Skip to content

pondwatch/drava

Folders and files

NameName
Last commit message
Last commit date

Latest commit

 

History

5 Commits
 
 
 
 
 
 
 
 
 
 

Repository files navigation

Drava - Ultra-High-Performance Synthetic Log Generator

Drava is an ultra-high-performance synthetic log generator designed to simulate distributed microservices producing logs at extreme rates.

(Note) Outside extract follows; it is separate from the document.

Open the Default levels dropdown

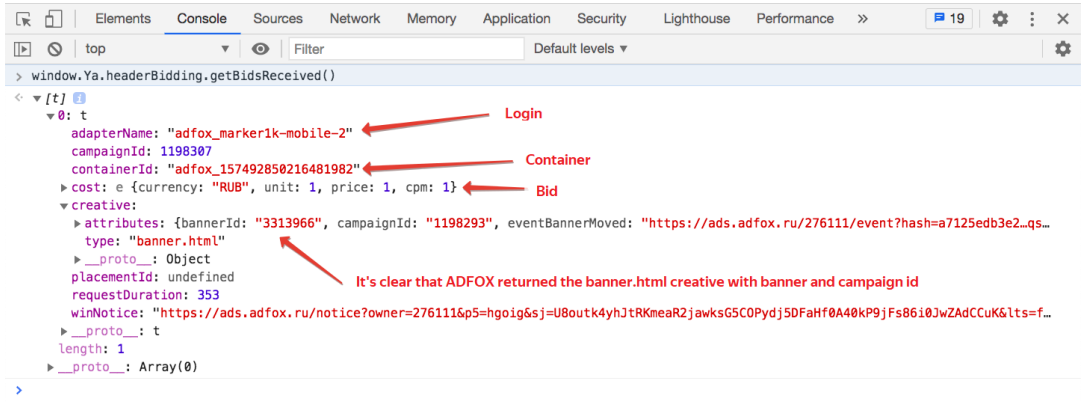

It generates structured JSON logs with realistic fields and can output either directly to Parquet files or stream to stdout with blazing-fast performance.

Features

  • 🚀 Extreme Performance: Generate logs from 100/sec to 2M+/sec with real-time precision
  • ⚡ Maximum Speed Generation: New --count option generates exact number of logs at 700k+/sec
  • 🔥 Batch-Optimized: Dynamic batching system for maximum throughput at high rates
  • Multiple Output Modes:
    • stdout - JSON logs for piping with optimized I/O batching
    • parquet - Direct-to-Parquet with hourly partitioning and high-rate batching
  • Realistic Data: Configurable services, log levels, and message templates
  • Deterministic: Optional seed for reproducible generation
  • Lightweight: Single Rust binary with no external dependencies
  • Smart Timing: Hybrid spin-wait/sleep mechanism for microsecond precision

Installation

From Source

git clone https://github.com/pondwatch/drava
cd drava
cargo build --release
./target/release/drava --help

Usage

Basic Examples

Generate exact number of logs at maximum speed:

# Generate exactly 10,000 logs at max speed (~700k/sec)
drava --count 10000

# Generate 1 million logs to Parquet files at max speed
drava --count 1000000 --output parquet

# Generate 50k logs with deterministic seed
drava --count 50000 --seed 12345

Generate logs at specific rates:

# Generate 1000 logs/sec for 10 seconds
drava --rate 1000 --duration 10

# Generate logs indefinitely at 5000/sec
drava --rate 5000

# Generate 10k logs/sec for 60 seconds, save to Parquet
drava --rate 10000 --duration 60 --output parquet

Customize services and log levels:

# Only generate logs for specific services
drava --services "api,database,cache" --levels "INFO,ERROR"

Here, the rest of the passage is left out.